**Questions d'étude**
1. Recopiez l'article sur la privatisation d'Oman Air depuis « Dans le cadre de » jusqu'à « (285 millions de dollars). » inclus.
2. Rédigez la suite de l'article sur la privatisation d'Oman Air, à partir de sa dernière phrase.

**Extrait présenté**

........

La compagnie publique de transport aérien Oman Air sera restructurée cette année, avant sa privatisation, dans le cadre d'une politique générale de privatisation des entreprises publiques omanaises, a indiqué hier le ministre des Finances, Darwish al-Baloushi.
Dans le cadre de sa restructuration, Oman Air « sera divisée en trois sociétés : une pour le fret, une autre pour les services au sol et la dernière pour le transport aérien » de passagers, a déclaré à l'AFP M. Baloushi, également président du conseil d'administration de cette compagnie. « Une décision de privatisation sera ensuite prise au vu des résultats de chacune de ces sociétés », a-t-il ajouté alors qu'Oman Air, déficitaire, avait encore accusé en 2012 des pertes de 97 millions de rials (251,2 millions de dollars), en légère baisse par rapport à 2011 (285 millions de dollars).
Le ministre a en outre indiqué que son gouvernement allait poursuivre la privatisation de la compagnie de télécommunications Omantel, dont il détient 70 % des parts. « Après avoir soumis en février 9,5 % de ses actions dans Omantel à la souscription d'investisseurs omanais, le gouvernement va proposer le 27 mars 9,5 % de ses actions au public omanais », a-t-il déclaré, précisant que la cession des 19 % devrait rapporter au Trésor public au total 140 millions de rials (362,6 millions de dollars). Il a assuré que son gouvernement était « sérieux » dans son plan de privatisation des quelque 60 compagnies qu'il détient mais qu'il tenait à proposer aux investisseurs des compagnies ayant des bilans positifs.

........

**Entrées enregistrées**
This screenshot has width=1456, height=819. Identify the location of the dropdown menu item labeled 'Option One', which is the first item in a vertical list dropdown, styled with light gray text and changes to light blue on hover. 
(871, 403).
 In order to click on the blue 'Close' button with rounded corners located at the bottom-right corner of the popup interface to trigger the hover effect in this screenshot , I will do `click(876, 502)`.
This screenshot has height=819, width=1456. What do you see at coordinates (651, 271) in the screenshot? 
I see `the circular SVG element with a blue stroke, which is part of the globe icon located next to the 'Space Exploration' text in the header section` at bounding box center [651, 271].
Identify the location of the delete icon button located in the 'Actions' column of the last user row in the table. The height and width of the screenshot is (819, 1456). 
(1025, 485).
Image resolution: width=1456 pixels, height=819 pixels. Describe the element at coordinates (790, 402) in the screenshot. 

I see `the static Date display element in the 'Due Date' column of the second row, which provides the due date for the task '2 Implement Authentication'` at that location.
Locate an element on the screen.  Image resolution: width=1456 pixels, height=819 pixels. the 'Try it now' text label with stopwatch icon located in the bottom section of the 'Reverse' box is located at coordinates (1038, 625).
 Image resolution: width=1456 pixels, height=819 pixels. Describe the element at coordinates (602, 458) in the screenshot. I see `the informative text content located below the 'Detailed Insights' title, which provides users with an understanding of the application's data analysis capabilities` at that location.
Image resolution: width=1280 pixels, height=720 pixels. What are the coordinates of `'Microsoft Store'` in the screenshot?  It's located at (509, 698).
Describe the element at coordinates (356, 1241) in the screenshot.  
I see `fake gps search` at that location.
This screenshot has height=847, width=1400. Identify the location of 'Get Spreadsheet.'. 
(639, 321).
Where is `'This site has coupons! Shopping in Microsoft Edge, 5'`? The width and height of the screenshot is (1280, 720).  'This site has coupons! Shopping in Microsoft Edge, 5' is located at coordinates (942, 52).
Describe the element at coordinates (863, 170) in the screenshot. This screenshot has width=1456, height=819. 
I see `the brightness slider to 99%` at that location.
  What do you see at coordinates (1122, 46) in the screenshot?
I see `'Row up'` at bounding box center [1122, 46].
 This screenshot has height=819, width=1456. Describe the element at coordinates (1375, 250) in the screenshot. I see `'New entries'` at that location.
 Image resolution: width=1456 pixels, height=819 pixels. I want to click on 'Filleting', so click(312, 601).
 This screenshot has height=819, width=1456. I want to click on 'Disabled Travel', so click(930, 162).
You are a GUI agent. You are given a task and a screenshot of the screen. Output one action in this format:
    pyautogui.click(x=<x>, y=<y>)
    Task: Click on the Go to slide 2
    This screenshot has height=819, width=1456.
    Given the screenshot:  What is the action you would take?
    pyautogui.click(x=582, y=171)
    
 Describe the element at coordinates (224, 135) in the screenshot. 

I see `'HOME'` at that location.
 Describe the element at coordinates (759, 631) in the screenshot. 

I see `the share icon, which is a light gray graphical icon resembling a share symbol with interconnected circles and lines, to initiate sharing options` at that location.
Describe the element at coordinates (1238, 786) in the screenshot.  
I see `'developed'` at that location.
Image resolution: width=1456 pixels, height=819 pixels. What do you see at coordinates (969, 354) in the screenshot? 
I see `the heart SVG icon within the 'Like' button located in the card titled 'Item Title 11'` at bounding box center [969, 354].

........

**Liste des réponses**
1.
Dans le cadre de sa restructuration, Oman Air « sera divisée en trois sociétés : une pour le fret, une autre pour les services au sol et la dernière pour le transport aérien » de passagers, a déclaré à l'AFP M. Baloushi, également président du conseil d'administration de cette compagnie. « Une décision de privatisation sera ensuite prise au vu des résultats de chacune de ces sociétés », a-t-il ajouté alors qu'Oman Air, déficitaire, avait encore accusé en 2012 des pertes de 97 millions de rials (251,2 millions de dollars), en légère baisse par rapport à 2011 (285 millions de dollars).

2.
Oman est un pays pétrolier, non membre de l'Organisation des pays exportateurs de pétrole (OPEP). Mais sa production de brut reste toutefois modeste (935 000 barils en février) comparée à celle de ses voisins arabes du Golfe qui, avec l'Iran et l'Irak, détiennent 50 % des réserves pétrolières mondiales.
Pour l'année 2014, le gouvernement a adopté un budget d'État de 13,5 milliards de rials (35 milliards de dollars), en hausse de 5 % par rapport à 2013 mais déficitaire de 1,8 milliard de rials (4,66 milliards de dollars). Le déficit représente 6 % du PIB du sultanat, dont le budget a été calculé sur la base d'un prix du baril de pétrole brut à 85 dollars, selon les autorités.